TARANTO - Arcelor Mittal ha sospeso tutti gli investimenti «non essenziali» per far fronte all’epidemia di Covid che ha abbattuto le spedizioni di acciaio del 23,7% nel secondo trimestre. Continuano solo tre programmi e quello dell’ex Ilva di Taranto è tra questi, insieme con un progetto in Messico e ai piani per la riduzione delle emissioni.

La nota sui conti trimestrali conferma la centralità dell’operazione in Puglia per la multinazionale, che al tempo stesso rimarca di avere una via d’uscita: il diritto di ritirarsi, pagando una penale, se non ci sarà l’accordo entro il 30 novembre. Intanto all’inizio del mese, l’azienda ha chiesto altre 13 settimane di cassa integrazione ordinaria per 8.152 dipendenti di Taranto dal 3 agosto.

I primi sei mesi del 2020 «sono stati tra i periodi più difficili nella storia della società», dichiara il ceo, Lakshmi Mittal, la perdita netta del gruppo ha raggiunto 1,7 miliardi di dollari, ma ora ci sarebbero segnali di una ripresa, con la fine del lockdown e la ripartenza, in Europa, dell’industria dell’auto e della manifattura. «Siamo ben preparati per aumentare la produzione e cogliere il miglioramento della domanda quando arriva», continua Mittal che si dice pronto a «cambiamenti strutturali».

Ma la situazione a Taranto è tutt’altro che rosea. ArcelorMittal, infatti, 48 ore fa, ha comunicato alle organizzazioni sindacali la fermata anche del Tremo Lamiere, dopo quella della scorsa settimana del Laminatoio a Freddo. «Al momento lo stabilimento è fermo per il 70% dei suoi impianti. Va anche fatto notare che le operazioni di accensione e spegnimento vengono effettuate senza che siano previsti interventi di manutenzione e dunque assolutamente non in condizioni di sicurezza», ha sottolineato in una nota il coordinamento Usb di Taranto, aggiungendo che «aumentano i lavoratori in cassa integrazione, circa 4.000 al momento. Non supera le 2.700 unità invece il numero dei dipendenti che si avvicendano sui tre turni nella fabbrica». Secondo l’organizzazione sindacale, «con questi presupposti, difficile non pensare che ArcelorMittal intenda abbandonare il sito tarantino appena possibile, sito ormai seriamente compromesso. Presumibilmente il 30 novembre, termine di scadenza del contratto firmato il 6 settembre 2018».

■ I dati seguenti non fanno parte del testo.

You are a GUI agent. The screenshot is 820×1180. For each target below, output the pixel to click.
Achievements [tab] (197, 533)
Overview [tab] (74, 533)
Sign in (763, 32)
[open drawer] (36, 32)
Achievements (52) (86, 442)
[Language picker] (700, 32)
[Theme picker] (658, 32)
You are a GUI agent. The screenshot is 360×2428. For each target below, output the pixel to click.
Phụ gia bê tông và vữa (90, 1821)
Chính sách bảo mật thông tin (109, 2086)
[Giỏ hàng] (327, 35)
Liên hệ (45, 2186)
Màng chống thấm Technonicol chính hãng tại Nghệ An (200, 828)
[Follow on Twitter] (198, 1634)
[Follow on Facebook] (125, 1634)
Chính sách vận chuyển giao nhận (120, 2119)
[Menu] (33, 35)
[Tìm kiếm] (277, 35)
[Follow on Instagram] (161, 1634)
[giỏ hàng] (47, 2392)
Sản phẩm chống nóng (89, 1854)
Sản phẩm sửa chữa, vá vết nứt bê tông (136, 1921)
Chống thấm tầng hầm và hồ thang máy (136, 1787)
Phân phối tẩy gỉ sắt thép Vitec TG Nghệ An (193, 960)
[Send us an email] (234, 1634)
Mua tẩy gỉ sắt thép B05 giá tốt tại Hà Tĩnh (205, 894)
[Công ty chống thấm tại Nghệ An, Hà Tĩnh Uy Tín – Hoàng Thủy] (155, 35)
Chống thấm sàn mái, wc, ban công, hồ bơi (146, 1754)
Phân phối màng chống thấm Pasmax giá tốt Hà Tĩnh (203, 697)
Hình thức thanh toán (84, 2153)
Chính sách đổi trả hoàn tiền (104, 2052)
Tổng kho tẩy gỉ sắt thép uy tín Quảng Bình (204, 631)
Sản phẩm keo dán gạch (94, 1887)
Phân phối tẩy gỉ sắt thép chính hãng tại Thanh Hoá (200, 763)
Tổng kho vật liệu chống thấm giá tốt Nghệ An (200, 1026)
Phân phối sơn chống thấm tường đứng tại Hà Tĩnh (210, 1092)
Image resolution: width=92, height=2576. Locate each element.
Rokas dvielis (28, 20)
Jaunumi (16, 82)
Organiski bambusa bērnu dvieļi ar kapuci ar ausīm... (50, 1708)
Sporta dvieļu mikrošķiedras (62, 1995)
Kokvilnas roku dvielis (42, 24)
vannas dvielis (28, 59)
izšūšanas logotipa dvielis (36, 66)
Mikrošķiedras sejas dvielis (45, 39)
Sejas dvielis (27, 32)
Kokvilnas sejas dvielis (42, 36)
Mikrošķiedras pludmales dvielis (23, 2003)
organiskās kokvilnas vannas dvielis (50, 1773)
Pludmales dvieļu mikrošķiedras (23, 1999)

Sulla questione indotto interviene invece Vincenzo Castronuovo della Fim Cisl. «A noi risulta che le aziende dell’indotto-appalto siderurgico di Taranto sono gravemente in sofferenza economica e dubitiamo che lo scaduto fatture non pagate sia solo di 35 milioni».

«Antonio Lenoci, presidente della metalmeccanica per Confindustria Taranto, indica questa cifra di scaduto e annuncia che ArcelorMittal ha pagato 3 milioni, ma lui - afferma Castronuovo - parla solo per Confindustria mentre qui ci sono tantissime aziende che non fanno parte di Confindustria e di queste, allora, che ne facciamo? Non è possibile fare un discorso a metà, perché in ArcelorMittal ci sono almeno 300 aziende, non tutte sono rappresentate da Confindustria, e stanno tutte malissimo»
«È stato annunciato che ArcelorMittal ha reimpostato il programma dei pagamenti e questo permetterà una migliore gestione della situazione. Noi vediamo invece che le cose vanno sempre peggio. Ci sono aziende che vantano verso il committente ArcelorMittal importi rilevanti di diversi milioni. I lavoratori sono disperati - conclude Castronuovo -. Chi viene chiamato al lavoro, non ha nemmeno i soldi per prendere l’auto e recarsi al cantiere nel siderurgico».